It’s been nearly a year since Monteith’s Crushed Apple Cider arrived on the market, refreshing Kiwi palates and invigorating a category that had been stagnant for many years.
But far from simply celebrating their success, or resting on their laurels, the Monteith’s brewers have been tinkering with recipes and working hard to perfect their next cider variant and cater for a growing demand for the historic drop which dates back to medieval times.
Their hard-work has paid off and Monteith’s Crushed Pear Cider is set to launch on 1st September 2010 in four-packs only, just in time for the summer months.

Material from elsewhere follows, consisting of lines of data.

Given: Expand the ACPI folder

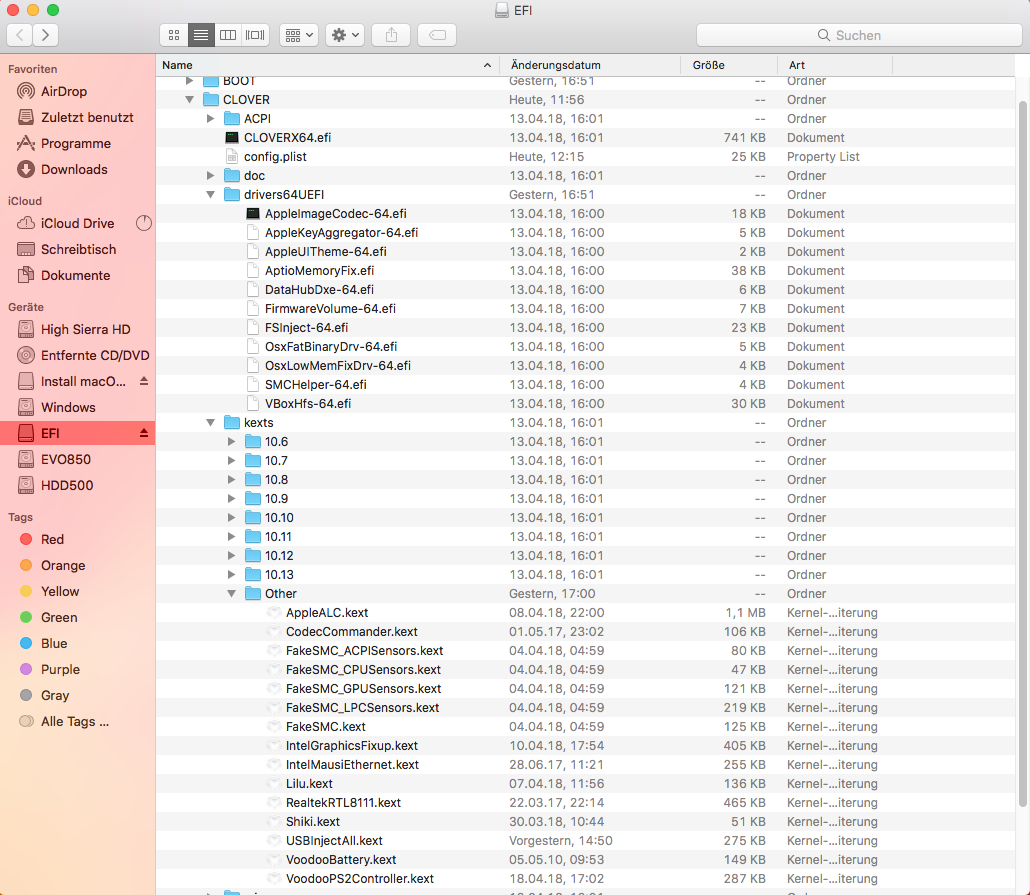Looking at the screenshot, I should (210, 119).
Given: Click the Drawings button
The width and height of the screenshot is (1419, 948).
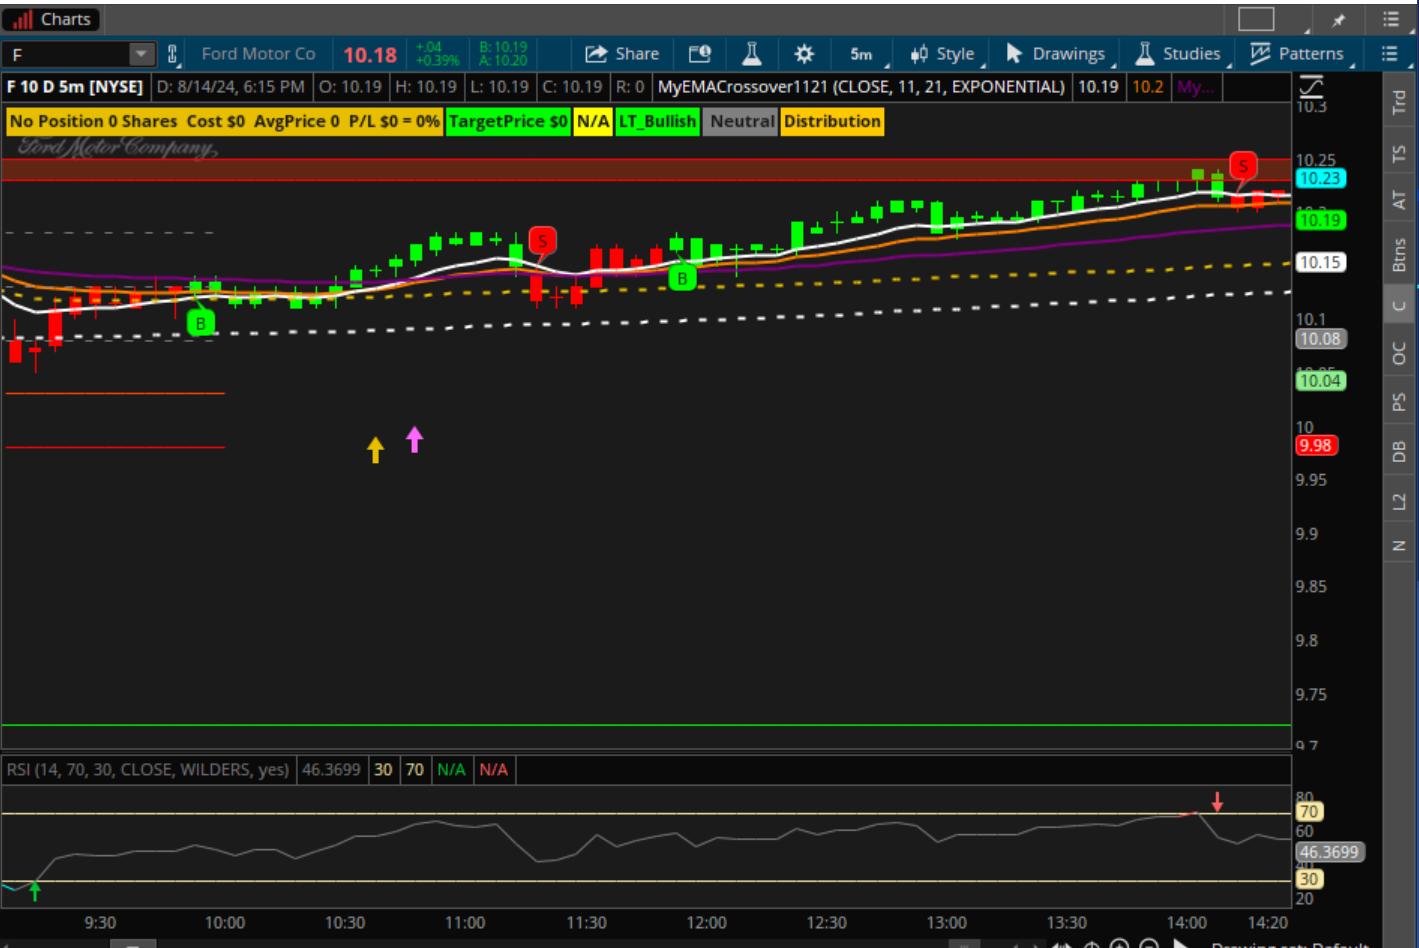Looking at the screenshot, I should pos(1056,54).
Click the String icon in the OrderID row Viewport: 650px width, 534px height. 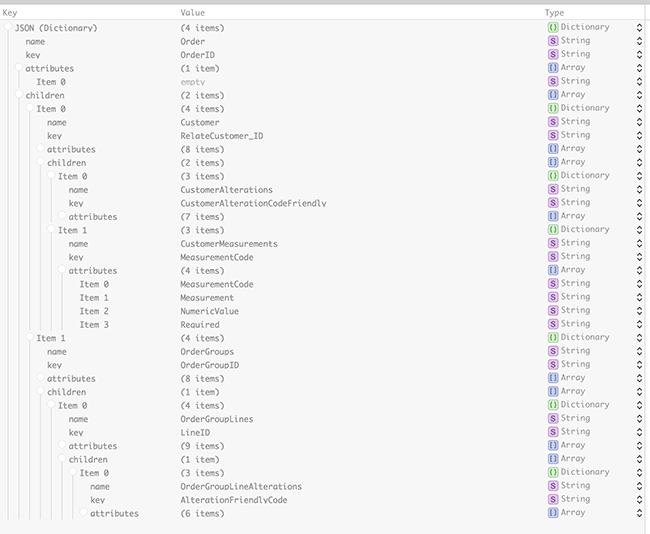point(552,54)
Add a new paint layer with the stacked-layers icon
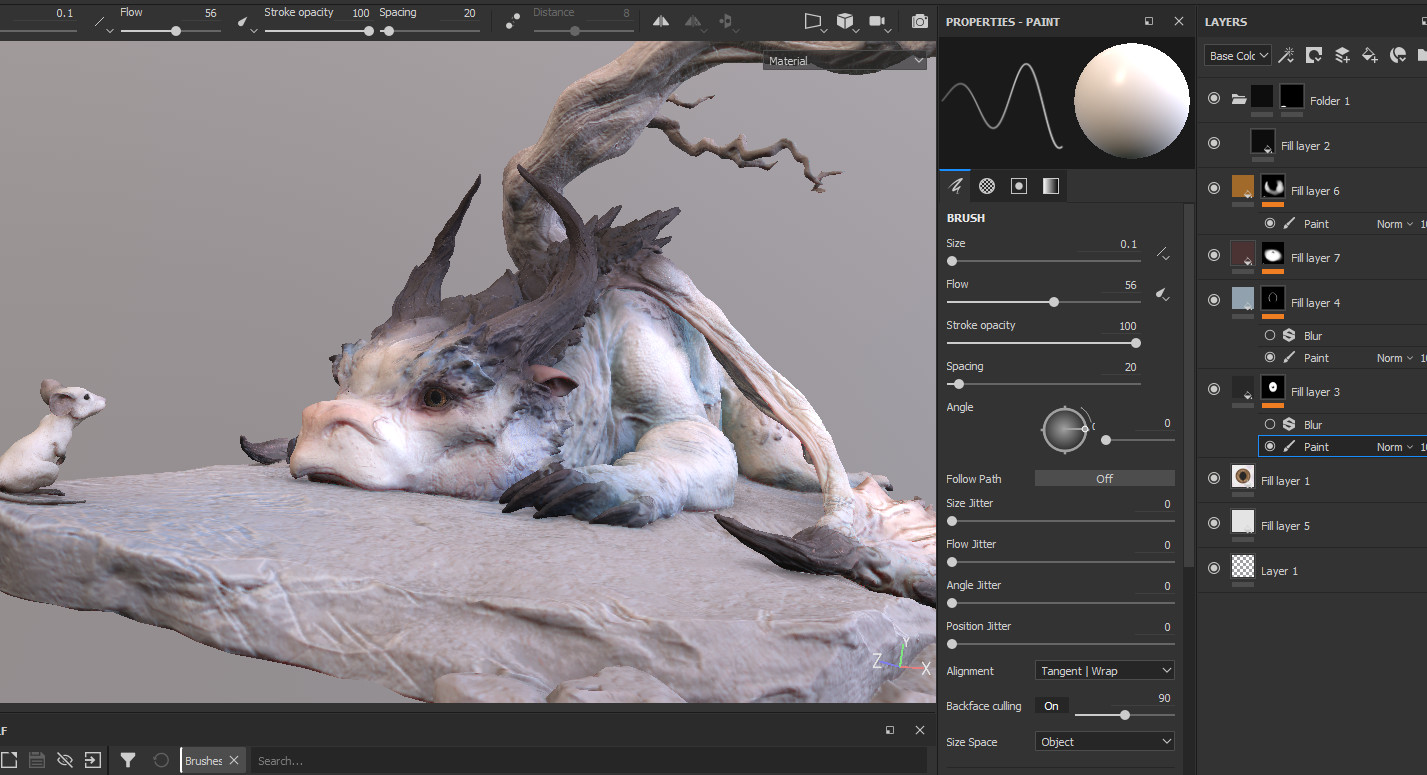1427x775 pixels. click(1342, 55)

Monteith’s Crushed Pear Cider, like Crushed Apple cider doesn’t use concentrate to create it. Instead it’s made purely with sun ripened Nelson pears which are first crushed to release their juice, then directly fermented.
Because Monteith’s doesn’t use syrup concentrate, the end result is a lighter and truer cider And like its apple cousin, Monteith’s Crushed Pear Cider is best served over ice or enjoyed straight from the fridge.
Monteith’s marketing manager, Russell Browne says the recent growth in cider has been phenomenal given it wasn’t even a consideration for most people over a year ago.
“A year on, and thanks largely to Monteith’s Crushed Apple Cider, the image and appeal of cider has greatly improved to the extent it is now 1% of the total grocery alcohol value. In fact, our Monteith’s Crushed Apple Cider is now the most popular cider in New Zealand.
“International research shows cider sales are increasing year on in markets such as America, South Africa and Australia and we expect that to be the case in New Zealand thanks to innovations like ours including our new Monteith’s Crushed Pear Cider.”